What the task requires
Update the color card thread from "Below is a picture" up to and including "(Mar 22, 2013)", writing "nitrate chart" wherever "nitrate scale" appears.

Provided passage
⟨

# API master kit color card



## b3w4r3 (Dec 14, 2012)

Below is a picture of the color card that came with my master kit. Notice on the nitrate scale the colors for 10ppm and 20ppm are both the same. I have actually cut and pasted one on top of the other in gimp to verify this. Other pictures I see of this color scale show the 20ppm being slightly red, not orange like mine. Does this look like a printing error on the card or are others master kits colors the same as mine? 40ppm and 80ppm are the same too but never had anything that high to worry about it.


----------



## Demigod (Mar 22, 2013)

Mine are the same. I think it would have been better for them to print a card that had 5 ranges: 0, 5, 10-20, 40-80, 80+.


----------



## b3w4r3 (Dec 14, 2012)

I found this picture for reference. The guy created samples from known nitrate concentrations for each color up to 20ppm. He is using the individual nitrate test kit which obviously has a slightly different color chart. So either they changed the reagents in the individual kit, or one or the color charts is not correct. I guess testing the master kit against this one would show if the reagents are different.


----------



## shelbynjakesdad (Mar 13, 2013)

Mine is the same way... My 8 year old daughter swears she can see the difference, so I thought maybe my eyes were just not able to distinguish the colors. Glad to hear others feel the same way. I have never worried about it too much since its easy to see if it gets to 40.


----------



## cichlid-gal (Apr 27, 2012)

My test kit has the same card. I did find the following site which has the color charts and they do show different colors than the cards. They say "ALL color charts are ACCURATE scans, not photos" so these charts are SCANNED in...apparently the scanner picks up different colors. Not sure how accurate the scanned photos are but these might be the "other" photos you are seeing.

http://www.americanaquariumproducts.com/Downloads.html#nitrate


----------



## Skull7squisher4 (Jul 20, 2013)

I havent had mine long but I never noticed it either. If they get up to 20 Im doing a partial change regardless. Thanks Beware for the accurate chart.


----------



## wax32 (Aug 3, 2013)

Mine is like that too, I was wondering if I was crazy.


----------



## testeve (Sep 17, 2012)

shelbynjakesdad said:


> Mine is the same way... My 8 year old daughter swears she can see the difference, so I thought maybe my eyes were just not able to distinguish the colors. Glad to hear others feel the same way. I have never worried about it too much since its easy to see if it gets to 40.


It's a scientific fact that women can see more colors than men. So your daughter may be correct.


----------

⟩

[Dataset records]
⟨

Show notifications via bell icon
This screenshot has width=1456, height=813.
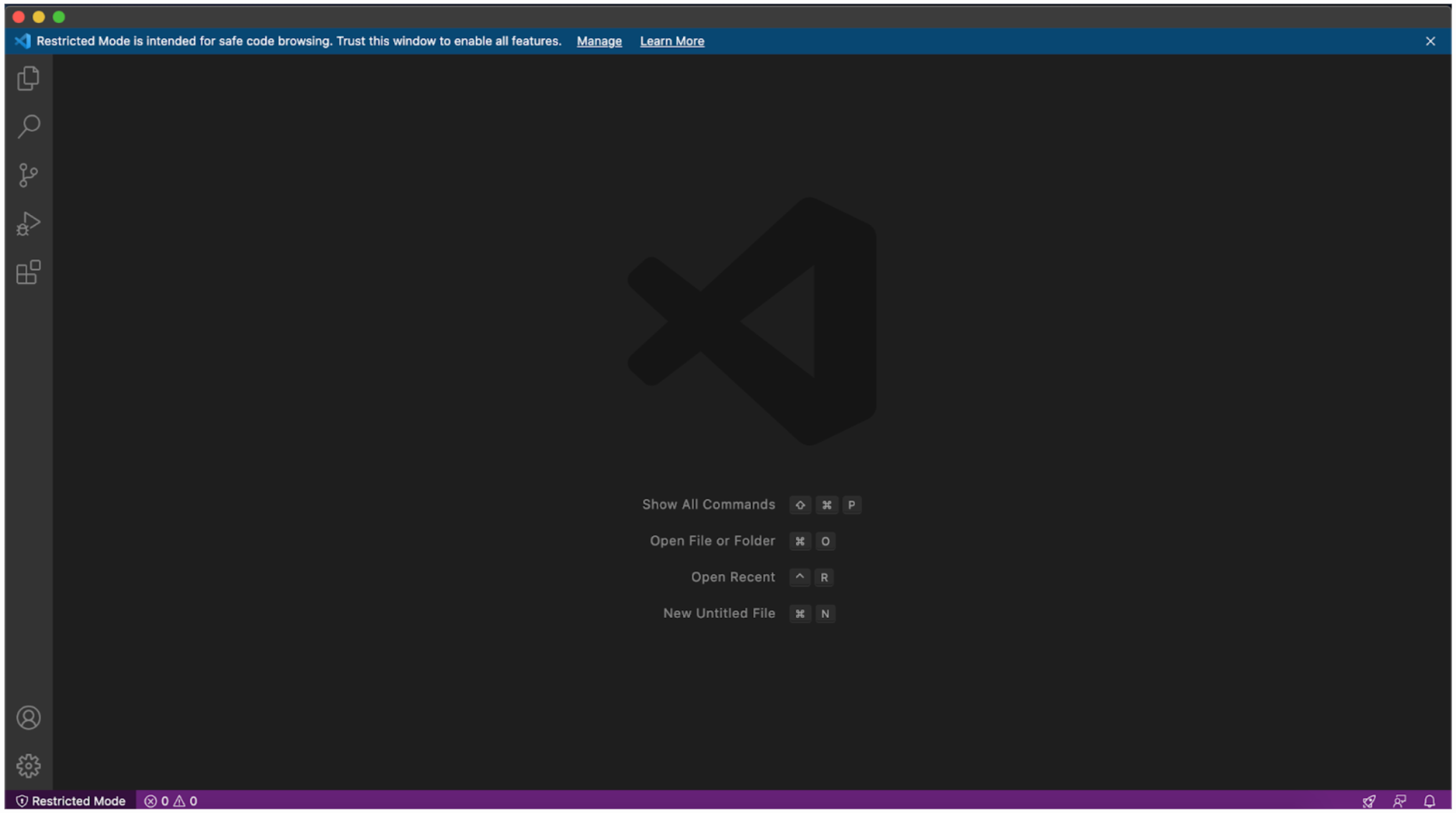click(1429, 801)
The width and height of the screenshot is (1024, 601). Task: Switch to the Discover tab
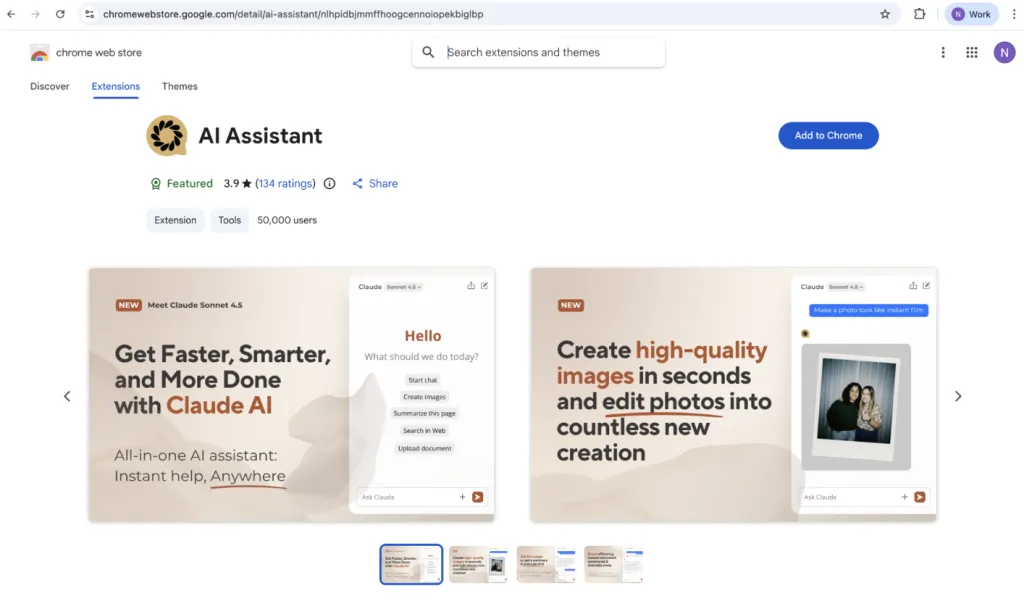click(x=50, y=86)
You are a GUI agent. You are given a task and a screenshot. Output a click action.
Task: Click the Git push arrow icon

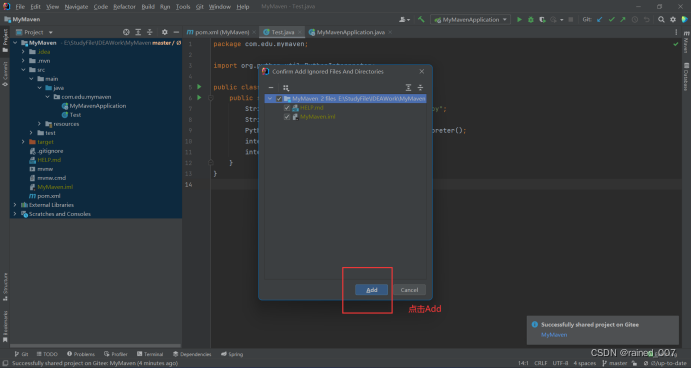point(623,19)
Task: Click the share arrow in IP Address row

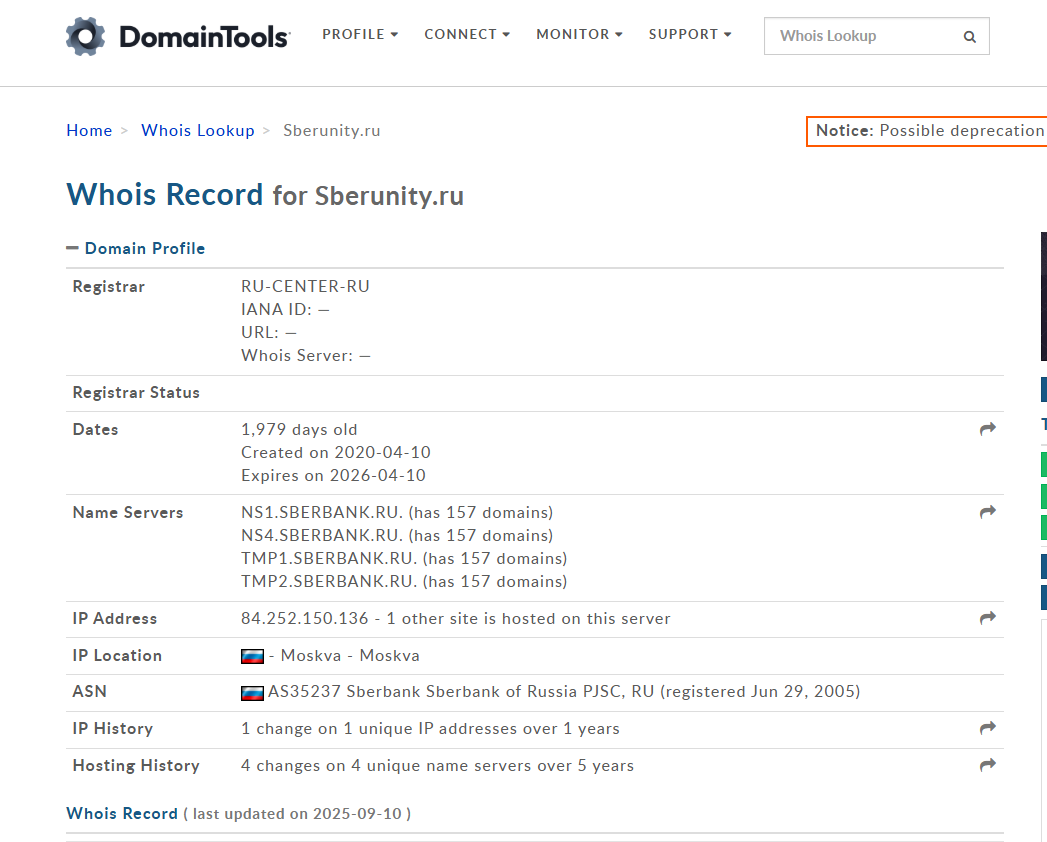Action: click(x=988, y=618)
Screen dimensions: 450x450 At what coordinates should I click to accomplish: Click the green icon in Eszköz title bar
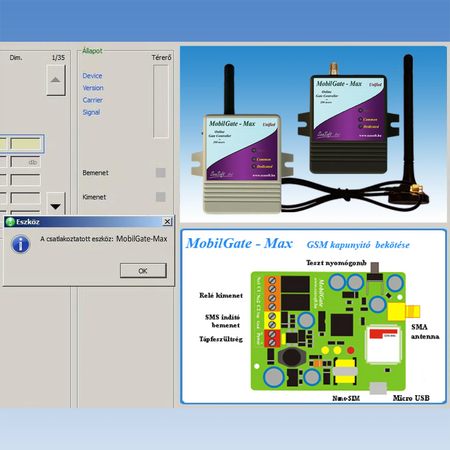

⟩

Result for this exercise
Below is a picture of the color card that came with my master kit. Notice on the nitrate chart the colors for 10ppm and 20ppm are both the same. I have actually cut and pasted one on top of the other in gimp to verify this. Other pictures I see of this color scale show the 20ppm being slightly red, not orange like mine. Does this look like a printing error on the card or are others master kits colors the same as mine? 40ppm and 80ppm are the same too but never had anything that high to worry about it.


----------



## Demigod (Mar 22, 2013)